» TASK DESCRIPTION
Copy each of the rows below word for word, leaving out the pictures.

» DATA SHOWN
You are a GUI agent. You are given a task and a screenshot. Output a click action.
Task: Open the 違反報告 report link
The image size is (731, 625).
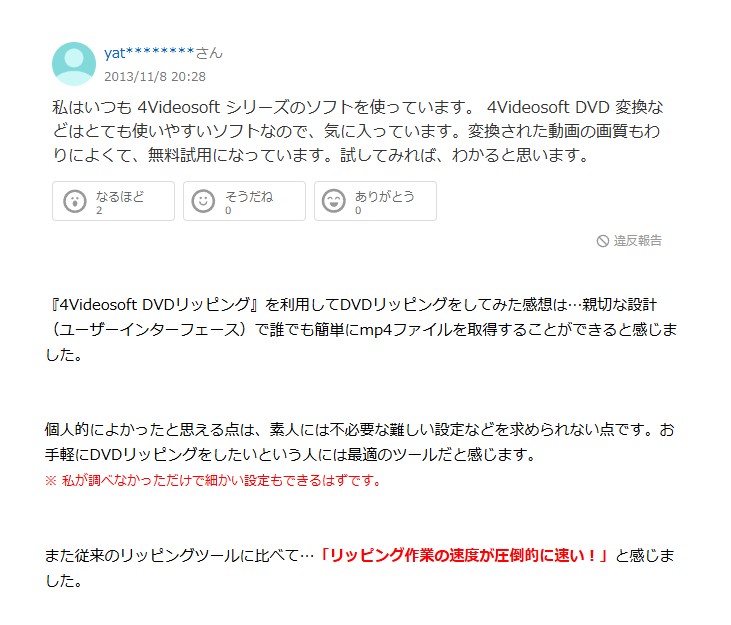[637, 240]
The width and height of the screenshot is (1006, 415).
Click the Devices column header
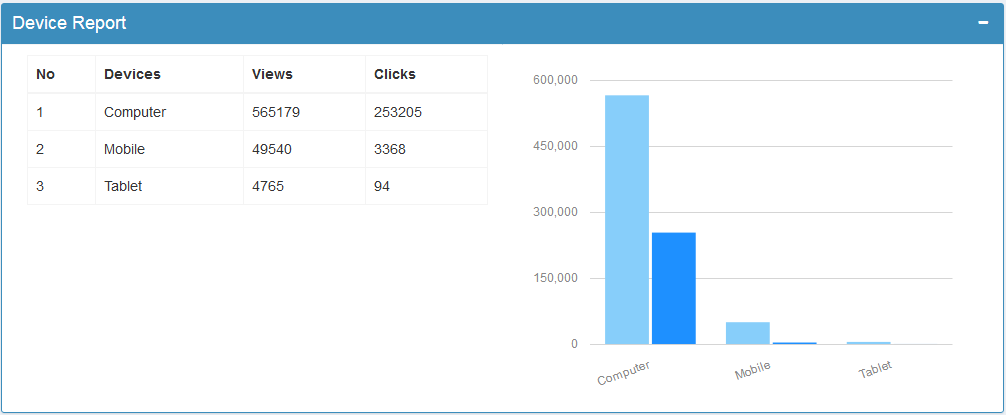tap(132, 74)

» THE RESULT
You are a GUI agent. You are given a task and a screenshot. Output a click action.
Task: Open the 違反報告 report link
The image size is (731, 625).
[637, 240]
The width and height of the screenshot is (1006, 415).
Click the Devices column header
tap(132, 74)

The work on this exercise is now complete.